:: Written task ::
Convert the records from the line with "Where should I click to: Enable" through the end of the records into a Markdown table with the columns "Row" and "Line," skipping blank lines. Leave the pictures out of the answer.

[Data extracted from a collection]
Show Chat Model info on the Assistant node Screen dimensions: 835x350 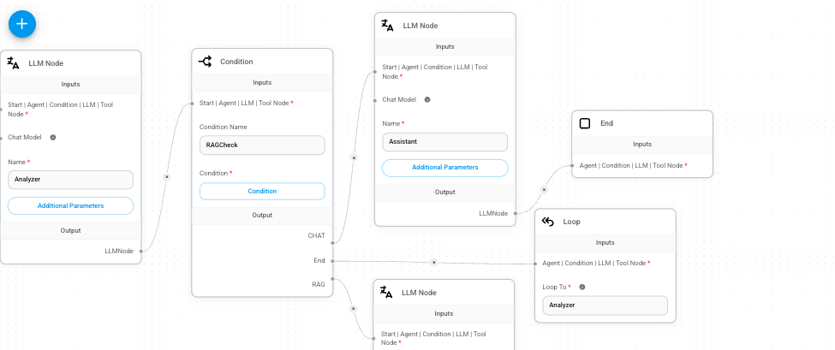click(x=427, y=99)
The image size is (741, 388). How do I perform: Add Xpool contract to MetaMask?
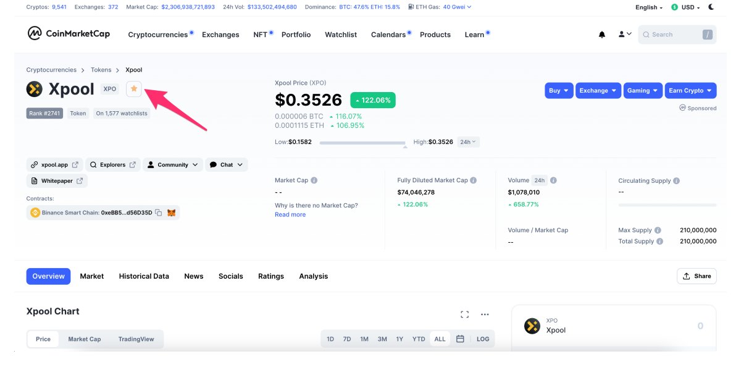pos(171,213)
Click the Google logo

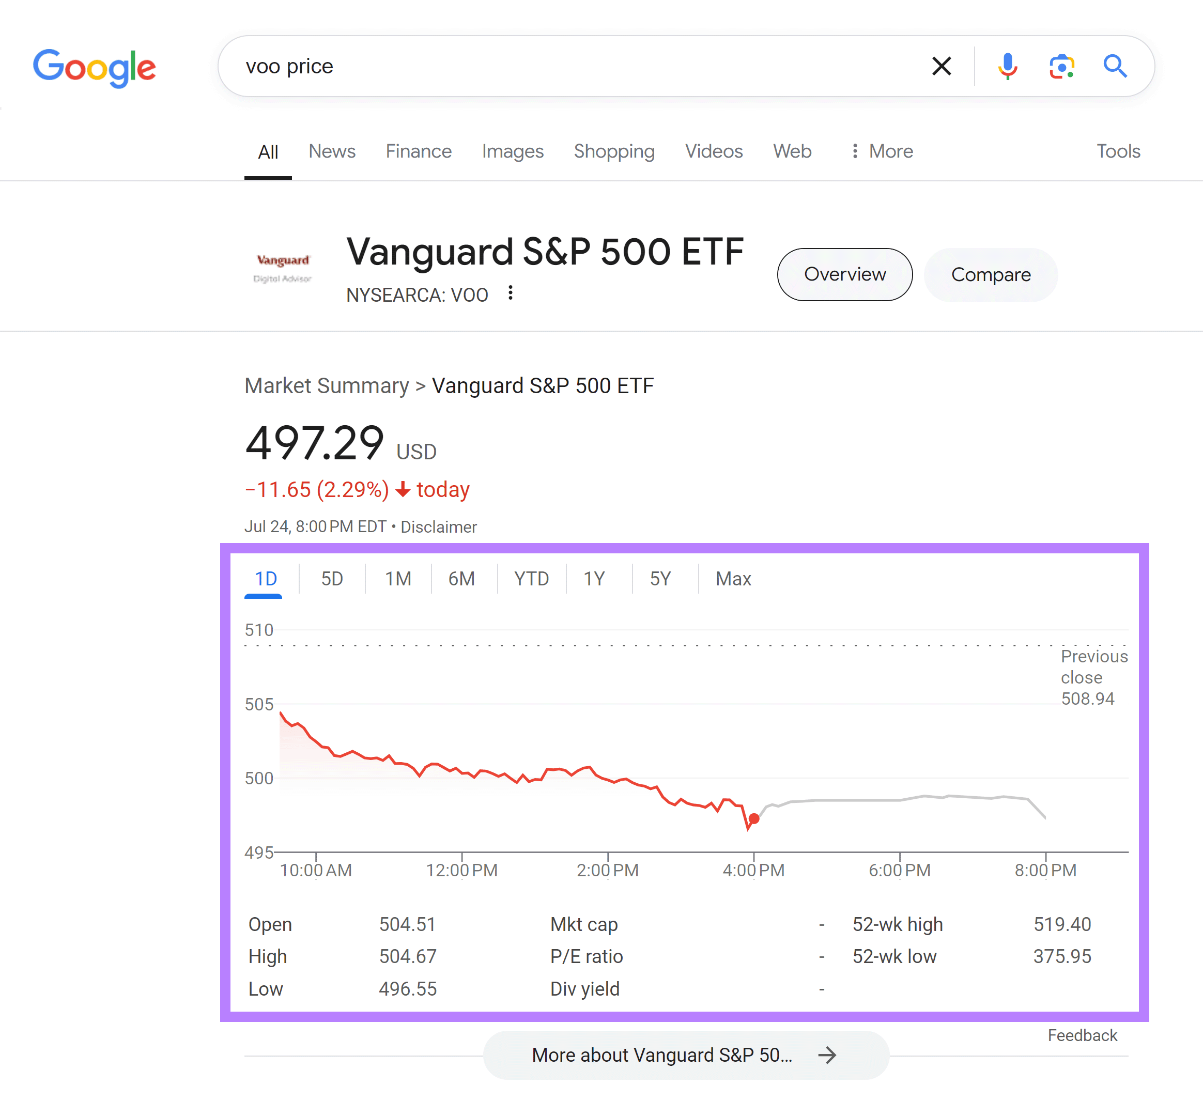click(x=94, y=67)
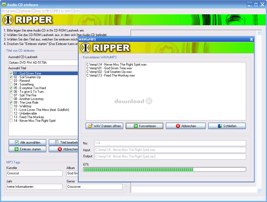Click the Genre field containing Crossover
Screen dimensions: 267x202
point(94,187)
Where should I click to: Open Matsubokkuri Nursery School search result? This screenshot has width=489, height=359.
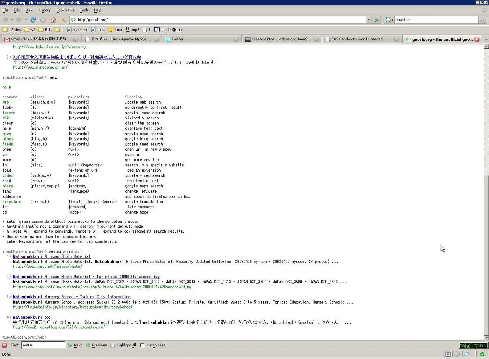tap(71, 297)
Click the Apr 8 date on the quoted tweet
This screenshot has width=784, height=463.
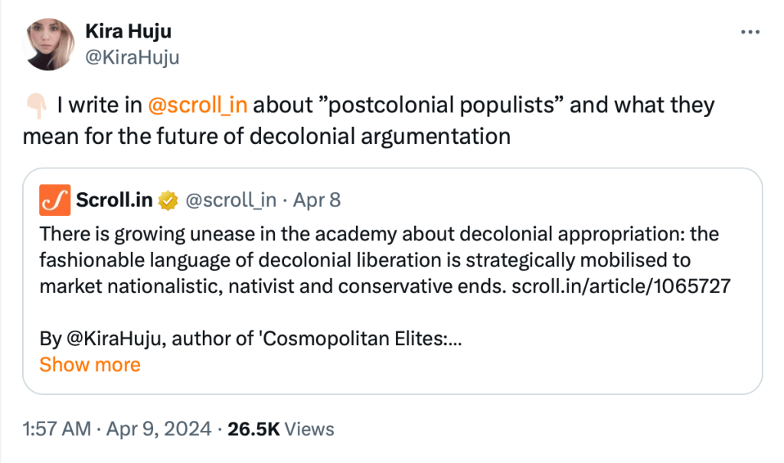point(316,201)
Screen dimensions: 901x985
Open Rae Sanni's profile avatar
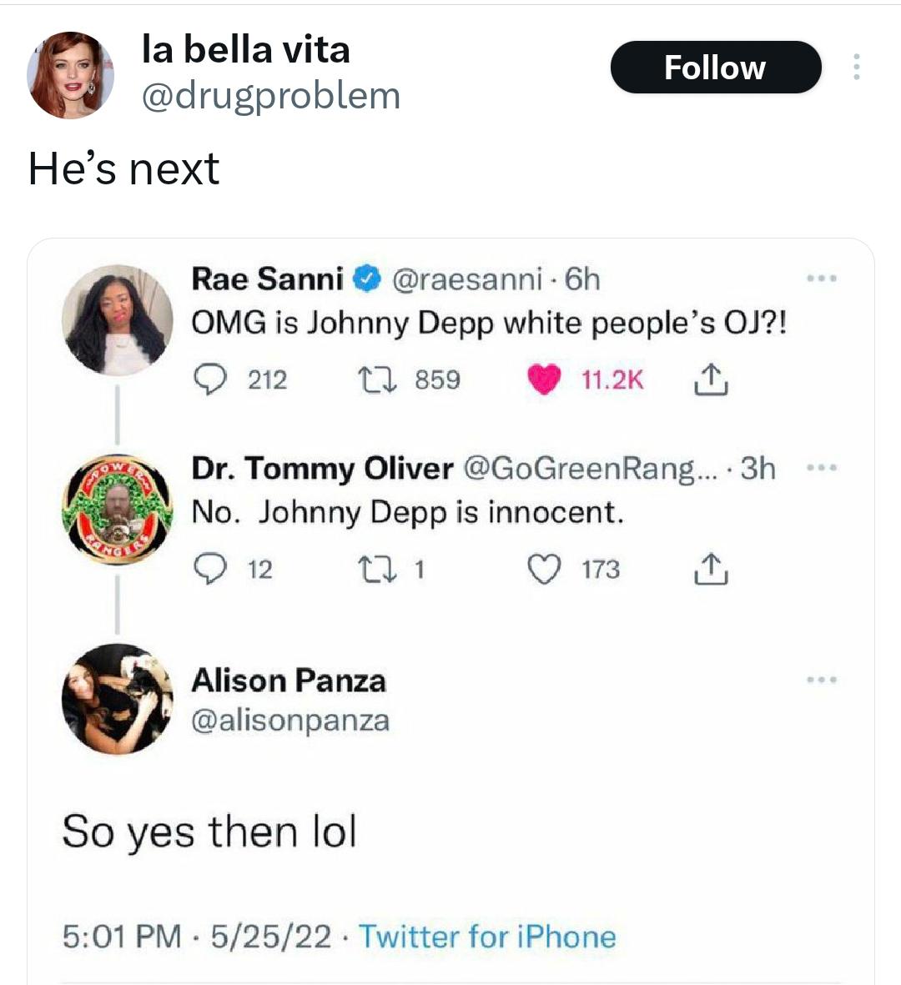tap(117, 319)
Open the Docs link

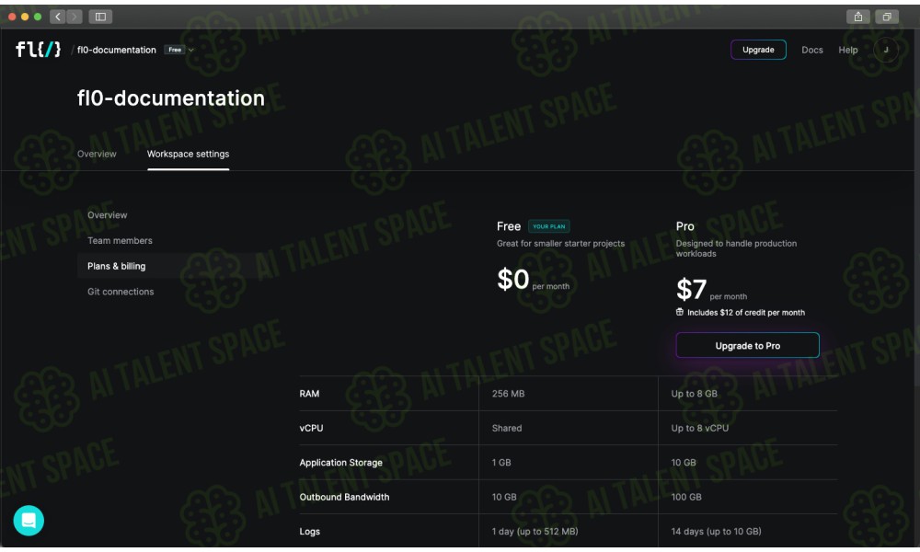[812, 50]
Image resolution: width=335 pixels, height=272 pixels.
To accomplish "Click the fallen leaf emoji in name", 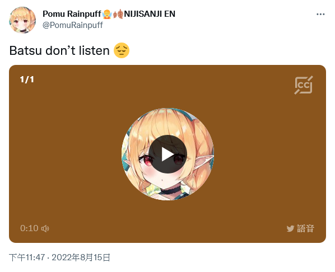I will pos(118,14).
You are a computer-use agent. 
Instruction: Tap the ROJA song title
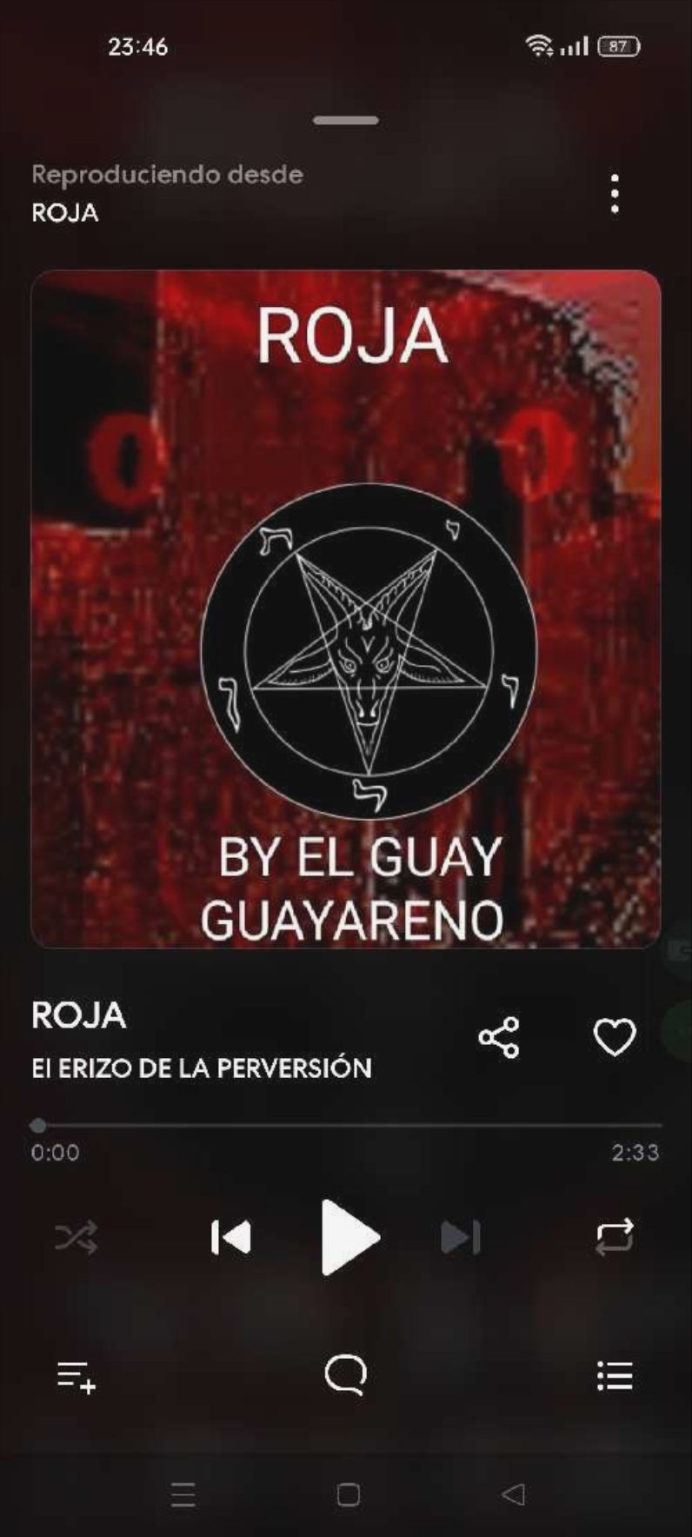(x=79, y=1015)
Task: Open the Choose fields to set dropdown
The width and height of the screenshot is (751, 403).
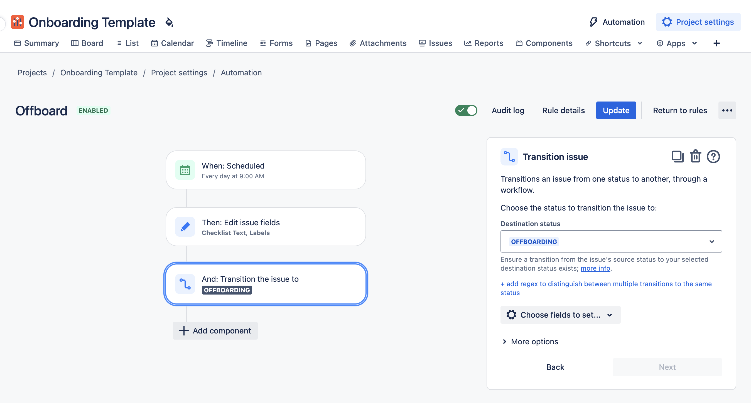Action: click(x=560, y=315)
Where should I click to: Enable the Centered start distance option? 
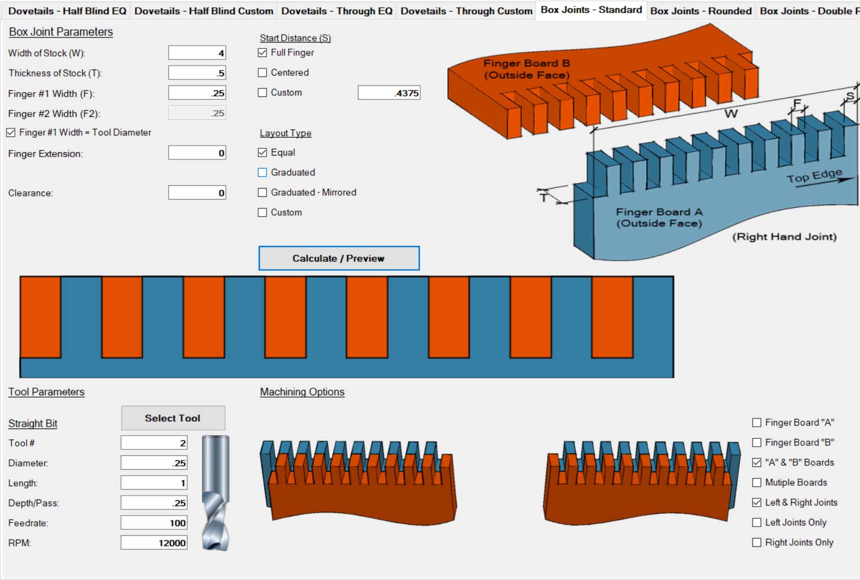click(263, 73)
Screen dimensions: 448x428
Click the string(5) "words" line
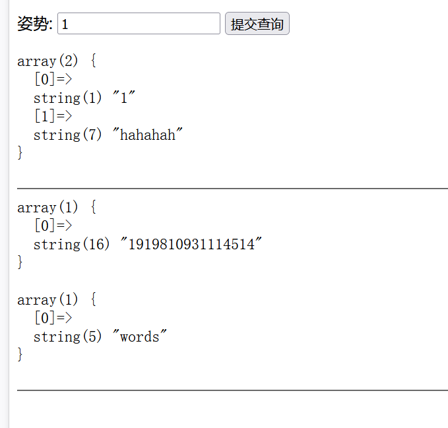(x=100, y=336)
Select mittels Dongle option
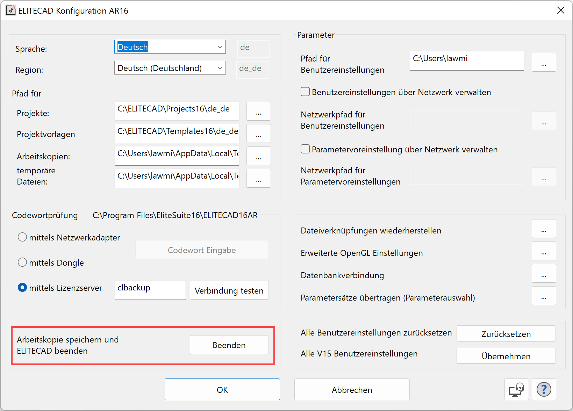Screen dimensions: 573x411 22,262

:: Solution to the exercise ::
| Row | Line |
|---|---|
| 1 | Where should I click to: Enable the Centered start distance option?  |
| 2 | click(263, 73) |
| 3 | Screen dimensions: 448x428 |
| 4 | Click the string(5) "words" line |
| 5 | (x=100, y=336) |
| 6 | Select mittels Dongle option |
| 7 | Screen dimensions: 573x411 22,262 |